The Shape of Code

Home > Uncategorized > Randomizing a list of items using sort() and rand()

Randomizing a list of items using sort() and rand()

April 20, 2012 Derek Jones Leave a comment Go to comments

I’m busy putting together the experiment I will be running at the ACCU conference next week. If you are attending the conference please reserve your Thursday lunchtime slot for taking part as a subject!

Experiment generation invariably involves randomizing the sequence of items seen by every subject. While few languages support a randomise function many support sorting and random number generation. These two functions can be combined to create a randomize function; simply append a random number to the start of each item, sort it and then strip off the random number. Voilà a randomized list (awk code below).
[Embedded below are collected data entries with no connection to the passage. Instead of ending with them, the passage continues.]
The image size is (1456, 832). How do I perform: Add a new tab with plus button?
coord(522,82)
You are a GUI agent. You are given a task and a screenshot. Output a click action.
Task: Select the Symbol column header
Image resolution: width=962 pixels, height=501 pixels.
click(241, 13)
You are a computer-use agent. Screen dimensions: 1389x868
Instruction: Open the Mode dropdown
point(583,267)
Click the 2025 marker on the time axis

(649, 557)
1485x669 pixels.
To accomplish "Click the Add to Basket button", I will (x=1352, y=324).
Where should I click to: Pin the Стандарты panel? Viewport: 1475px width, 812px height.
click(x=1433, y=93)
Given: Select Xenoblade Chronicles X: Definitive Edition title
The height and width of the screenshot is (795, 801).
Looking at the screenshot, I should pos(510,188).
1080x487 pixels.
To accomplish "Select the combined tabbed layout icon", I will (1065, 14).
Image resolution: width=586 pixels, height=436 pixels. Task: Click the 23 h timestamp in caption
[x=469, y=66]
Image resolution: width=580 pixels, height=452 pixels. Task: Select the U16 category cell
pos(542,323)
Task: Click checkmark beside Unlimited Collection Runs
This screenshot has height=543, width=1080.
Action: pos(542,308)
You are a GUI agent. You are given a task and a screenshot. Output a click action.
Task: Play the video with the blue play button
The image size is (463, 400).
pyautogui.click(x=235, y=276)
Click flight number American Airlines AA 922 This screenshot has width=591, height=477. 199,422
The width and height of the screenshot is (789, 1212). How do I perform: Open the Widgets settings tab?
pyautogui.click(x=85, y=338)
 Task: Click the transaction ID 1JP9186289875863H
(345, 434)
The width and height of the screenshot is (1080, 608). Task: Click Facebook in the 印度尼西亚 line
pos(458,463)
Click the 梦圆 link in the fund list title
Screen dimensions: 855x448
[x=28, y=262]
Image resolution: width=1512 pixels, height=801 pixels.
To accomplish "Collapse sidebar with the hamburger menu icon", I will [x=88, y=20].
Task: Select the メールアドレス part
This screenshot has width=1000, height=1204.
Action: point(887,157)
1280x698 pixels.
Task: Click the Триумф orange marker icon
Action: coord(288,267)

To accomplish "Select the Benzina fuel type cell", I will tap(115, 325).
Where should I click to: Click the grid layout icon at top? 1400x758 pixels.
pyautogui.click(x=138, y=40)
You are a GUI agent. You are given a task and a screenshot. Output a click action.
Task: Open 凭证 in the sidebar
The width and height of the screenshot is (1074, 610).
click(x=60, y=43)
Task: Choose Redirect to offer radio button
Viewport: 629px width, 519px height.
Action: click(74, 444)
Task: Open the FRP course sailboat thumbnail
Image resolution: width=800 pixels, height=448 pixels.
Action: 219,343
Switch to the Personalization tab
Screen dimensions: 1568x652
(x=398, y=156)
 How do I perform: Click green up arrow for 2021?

function rand_items(items)
{
for (v in items)
   {
   items[v]=rand() " " items[v]
   }
asort(items)
for (v in items)
   {
   sp_pos=index(items[v], " ")
   items[v]=substr(items[v], sp_pos+1)
   }
}

This randomization problem is not yet listed on Rosetta code and probably has longer solutions in other languages.

Update (the next day).

The glow I have had for the last 10 years over coming up with a neat solution to a problem has now disappeared. Following the link kindly provided by D. Herring in the comments eventually lead me to the Fisher-Yates shuffle, which has O(n) performance (the call to sort is probably O(n log n) . The following shuffles a deck of cards:

for (i = 0; i < 52; i++)
   {
   j = i + (rand() % (52 - i));
   tmp = card[i];
   card[i] = card[j];
   card[j] = tmp;
   }

The proof of the uniform shuffling behavior of Fisher-Yates (also known as Knuth shuffle) is straight forward but not nearly as appealing as using rand and sort.

Categories: Uncategorized Tags: ACCU, awk randomize, experiment, Fisher-Yates

Comments (7) Trackbacks (0) Leave a comment Trackback

Anonymous

April 21, 2012 06:11 | #1

Reply | Quote

Using a similar idea you can randomly select N elements from a stream of elements of unknown size if you keep the N biggest values (after you prepend the random numbers).

For each element
…prepend random number
…if the new value is bigger than any of the saved values, replace the smallest saved value with this value.
strip N saved values of prefix
return the N saved values

So you don’t need to know the size of the stream/list you are reading, you will always have N randomly sampled elements as long as you read N elements 🙂
D Herring

April 21, 2012 12:33 | #2

Reply | Quote

Here’s the same algorithm in CL, circa 2008.
http://www.pvk.ca/Blog/Lisp/trivial_uniform_shuffling.html

I look forward to reading about your latest ACCU experiment. The results are usually quite interesting.
Derek-Jones

April 21, 2012 13:32 | #3

Reply | Quote

@D Herring
Thanks for the link which lead me to the Fisher-Yates shuffle and an update to the post.
Magnus

May 2, 2012 05:40 | #4

Reply | Quote

The standard C++ library has random_shuffle() in the algorithm include file, which is O(n).

random_shuffle(v.begin(), v.end());

which I suppose would be random_shuffle(begin(v), end(v)); in the new-fangled C++11. There’s a also an override where you can supply your own RNG.
Derek-Jones

May 2, 2012 15:10 | #5

Reply | Quote

@Magnus
Yes, it has been there since C++99. These days there are freely available libraries for doing almost everything. I guess my post should have said something like “if you are using a language that does not easily support linking against third party libraries (awk in my case) here is a useful technique”.
Paddy3118

June 5, 2012 09:24 | #6

Reply | Quote

The Knuth (a.k.a. Fisher-Yates shuffle) is on Rosetta Code here: http://rosettacode.org/wiki/Knuth_shuffle
Jonathan Thornburg

June 7, 2012 15:33 | #7

Reply | Quote

If you’re using C, you probably don’t want to use rand() : it’s a very poor random-number generator. (For example, on many implementations the least significant bit of rand()s result is either constant, or just tlggles bacn and forth between 0 and 1 with each successive call.) random() or drand48() are much better.